Fred's estate consisted for the most part of stock in the corporations heretofore mentioned. These corporations (three in all) own improved commercial real estate which is income producing. After Fred's demise his estate was subject to inheritance taxes and was without enough cash or liquid assets to satisfy the taxes. To help alleviate the situation Doris advanced approximately $142,000 to the estate for which she received, in return, shares of stock of the corporations. It is now the intention of the trustees to use funds from the trust, in exchange for shares of stock held by the estate, to satisfy the inheritance taxes remaining due.

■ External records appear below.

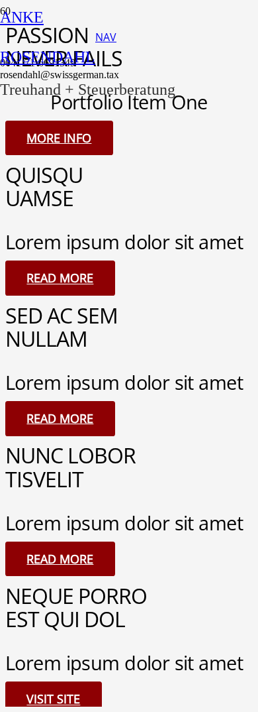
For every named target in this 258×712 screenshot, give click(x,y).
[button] (105, 37)
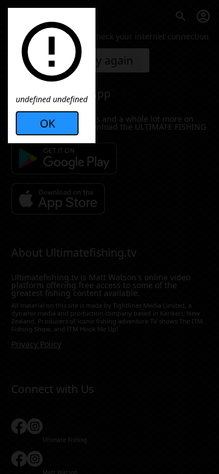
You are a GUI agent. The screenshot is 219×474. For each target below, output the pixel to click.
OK (47, 123)
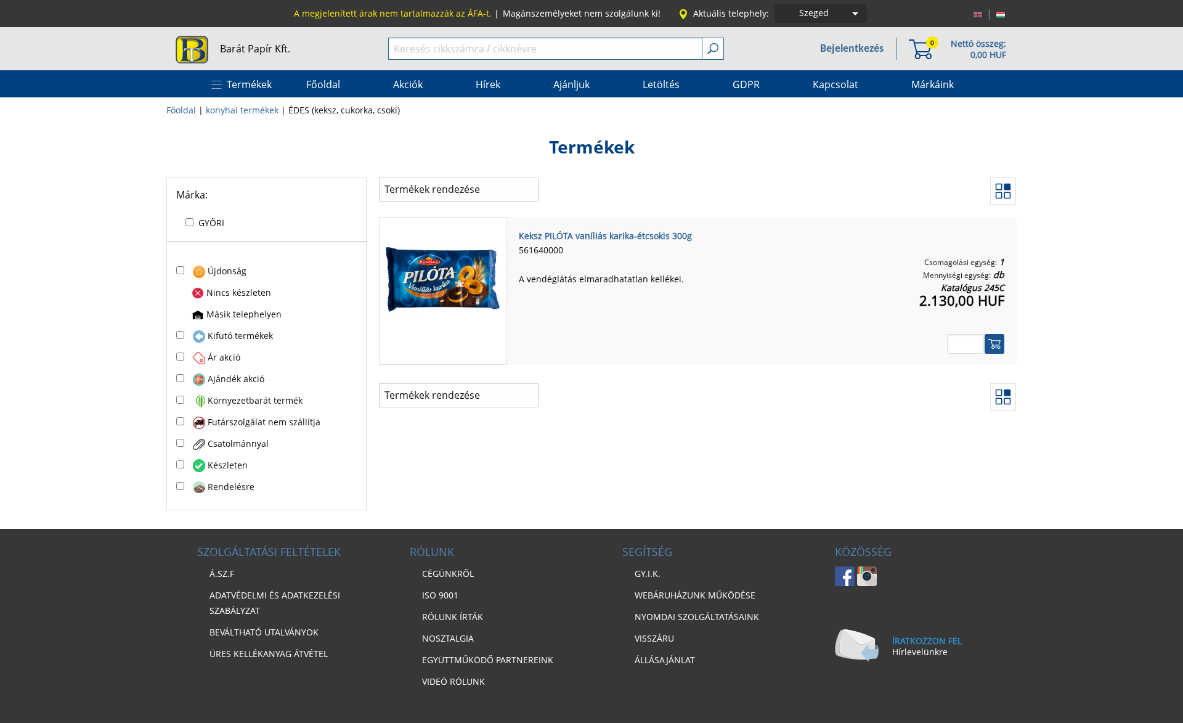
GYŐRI (211, 223)
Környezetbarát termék (255, 400)
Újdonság (227, 271)
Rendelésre (231, 486)
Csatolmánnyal (238, 443)
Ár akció (224, 357)
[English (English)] (978, 13)
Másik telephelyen (244, 314)
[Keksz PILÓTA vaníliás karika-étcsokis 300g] (443, 278)
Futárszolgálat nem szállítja (264, 422)
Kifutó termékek (240, 335)
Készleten (228, 465)
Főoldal (181, 110)
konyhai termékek (242, 110)
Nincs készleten (238, 292)
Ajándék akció (236, 379)
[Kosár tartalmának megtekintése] (920, 48)
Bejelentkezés (852, 49)
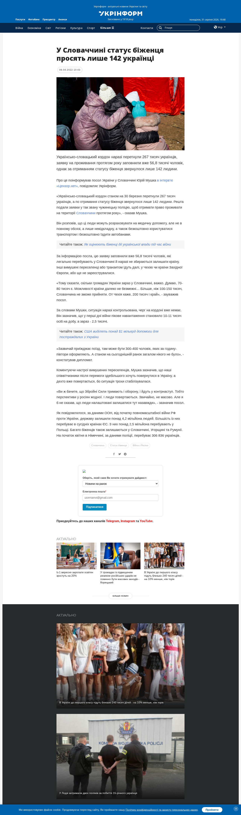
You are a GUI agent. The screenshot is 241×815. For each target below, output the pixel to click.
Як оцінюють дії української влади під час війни (127, 244)
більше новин (120, 596)
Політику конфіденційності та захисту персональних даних (162, 809)
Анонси (62, 19)
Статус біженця (118, 445)
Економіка (34, 28)
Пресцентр (49, 19)
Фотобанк (34, 19)
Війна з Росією (140, 445)
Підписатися (94, 506)
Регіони (61, 28)
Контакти (147, 28)
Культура (76, 28)
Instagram (128, 521)
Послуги (20, 19)
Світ (48, 28)
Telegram (112, 521)
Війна (19, 28)
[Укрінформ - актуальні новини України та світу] (120, 13)
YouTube (146, 521)
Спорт (91, 28)
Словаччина (97, 445)
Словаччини (85, 213)
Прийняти (212, 809)
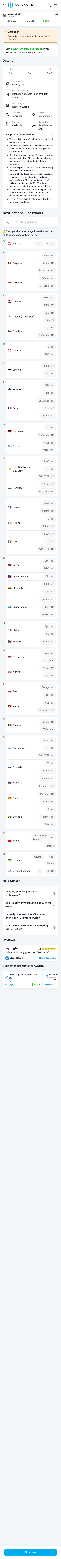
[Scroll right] (55, 979)
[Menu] (55, 5)
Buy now (30, 1552)
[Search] (49, 5)
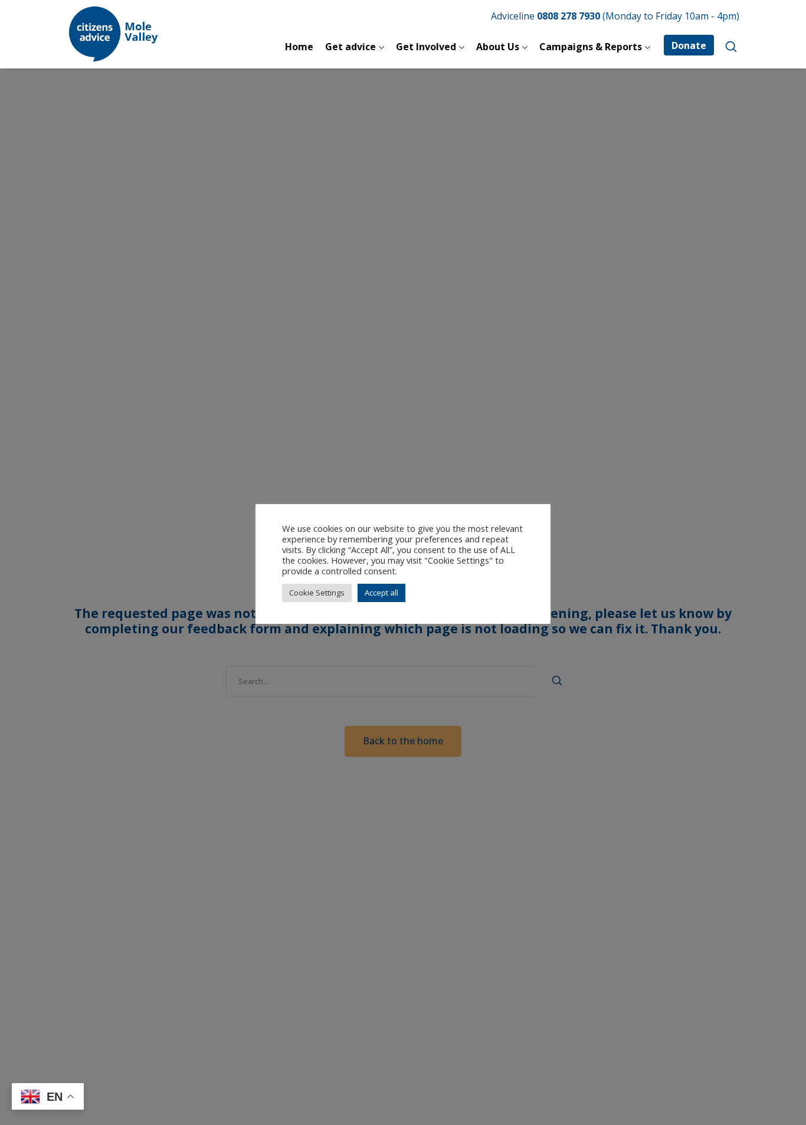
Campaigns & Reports (590, 46)
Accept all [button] (381, 592)
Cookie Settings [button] (317, 592)
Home (299, 46)
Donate (688, 45)
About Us (497, 46)
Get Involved (426, 46)
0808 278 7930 (568, 15)
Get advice (350, 46)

The trial court dismissed the complaint finding, among other facts, that the proposed purchase of assets from the estate was authorized by paragraph 10 of the trust agreement. With this finding we agree. The terms of said paragraph are clear, unambiguous and confer upon the trustees considerable discretion. The powers so conferred are much broader than Section 33-2-1, U.C.A. 1953, might confer, but would appear to be statutorily authorized by Section 33-2-2, U.C.A. 1953. *Page 926

Furthermore, it is a generally accepted principle of law that the terms of the trust, unless illegal or against public policy, govern over such statutes as the "prudent man" statute of this State with regard to the investment of trust funds.1 Paragraph 10 of the trust agreement specifically authorizes the trustees to purchase assets of the estate.

Plaintiff objected to the testimony of Fred's insurance advisor to the effect that one of the main purposes in purchasing the life insurance policies and creation of the trust by Fred was to enable the estate to pay inheritance taxes without the necessity of liquidating the corporations. Plaintiff's objection to this testimony was that it was hearsay. The court permitted the testimony subject to a motion to strike which was not made. Regardless of the question as to its admissibility2 the trial court could have reasonably found as it did from the terms of the instrument itself.

Plaintiff complains as to the value placed upon the stock to be purchased. It is his contention that the value should be discounted because the stock of the corporations is closely held, which would impair its market value.

A certified public accountant who had done the accounting for the three corporations for many years testified as to the value of the assets. He did not take into consideration the claimed discount. He calculated values based on acquisition costs or book value, capitalized earnings, calculation of taxes on 20% of fair market value, and the appraisal by the county appraisers. The values arrived at coincided with those used when Doris made the advancement of $142,000 to the estate.

Paragraph 10 of the trust agreement provides that assets of the estate may be purchased "at their fair value" and that "ascertainment of fair value shall be solely within the discretion of the trustees." The court committed no error in adopting the value placed upon the stock by the trustees and the C.P.A.

Testimony was given and adduced by plaintiff to the effect that he and Doris were not on good terms, that she had in fact disinherited him. It is his contention that Doris and George could so manipulate the affairs of the corporations to prevent the declaration of dividends, thus depriving him of any income from the proposed transaction. This is mere conjecture. If Doris and George should so act in bad faith, David would have redress to the courts for appropriate relief.

Affirmed. Costs to respondents.

HENRIOD, CROCKETT, ELLETT and TUCKETT, JJ., concur.

1 90 C.J.S. Trusts § 325.
2 We are of the opinion that it was. Even the parol evidence rule would probably permit such testimony. 54 Am.Jur., Trusts, Sec. 614.